Unfortunately there is a windows box on my network which is running
Norton Firewall, with logs, documentation and a user interface that
seem ambigious, simplistic and confusing, as if written in some
kind of technical pigeon language.

I was surprised when it reported an incoming ICMP packet by raising
a dialog window asking if I wanted to make a firewall rule for the
source of the packet, which I later thought looks like a router
at some mid-level ISP (ae-1-51.bbr1.Chicago1.Level3.net [4.68.101.1]).
Norton's recommendation was to enable incoming ICMP for that host,
which I did.  I then checked the firewall rules and found a specific
rule just for that host.

Now I'm trying to understand what it all means.  I'm not very
familiar with the details of IP and ICMP, much less windoze boxes
and all their quirks.  For some unknown reason Norton Firwall
wants to distinguish between incoming/outgoing ICMP v "bidirectional"
ICMP.  There doesn't seem to be any way to log and inspect the actual
packet headers or contents, so I don't know what kind of ICMP the
firewall detected, nor even the definition of "incoming ICMP."

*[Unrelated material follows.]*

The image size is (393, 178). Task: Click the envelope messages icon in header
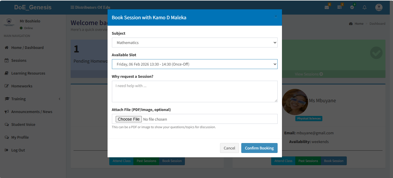coord(327,7)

I don't think any application or service tried to ping the internet
router, because when I manually try to ping another internet host from
the windows host, Norton tries to make rule for "*outgoing* ICMP," not
"incoming ICMP."  This reinforces my slightly paranoid initial impression
that some internet host is trying to ping or otherwise access the windows
host behind my firewall, and a possible hardware firewall misconfiguration
that allows it to happen.

I double checked my hardware firewall, which is a Sarge box running
guarddog and my ppp link to the local ISP.  It's set to allow ICMP
"service" from the internet to local hosts, but not in the other
direction.  I've always assumed that local hosts cannot automatically
serve protocols, including ICMP, through the firewall without special
configuration.

Thanks for any help, suggestions or insights.  The Debian firewall has
all the tools I might need to track this down, e.g. psad, snort, bastille,
etc.  But I'm still learning how to use them, and I appreciate any help.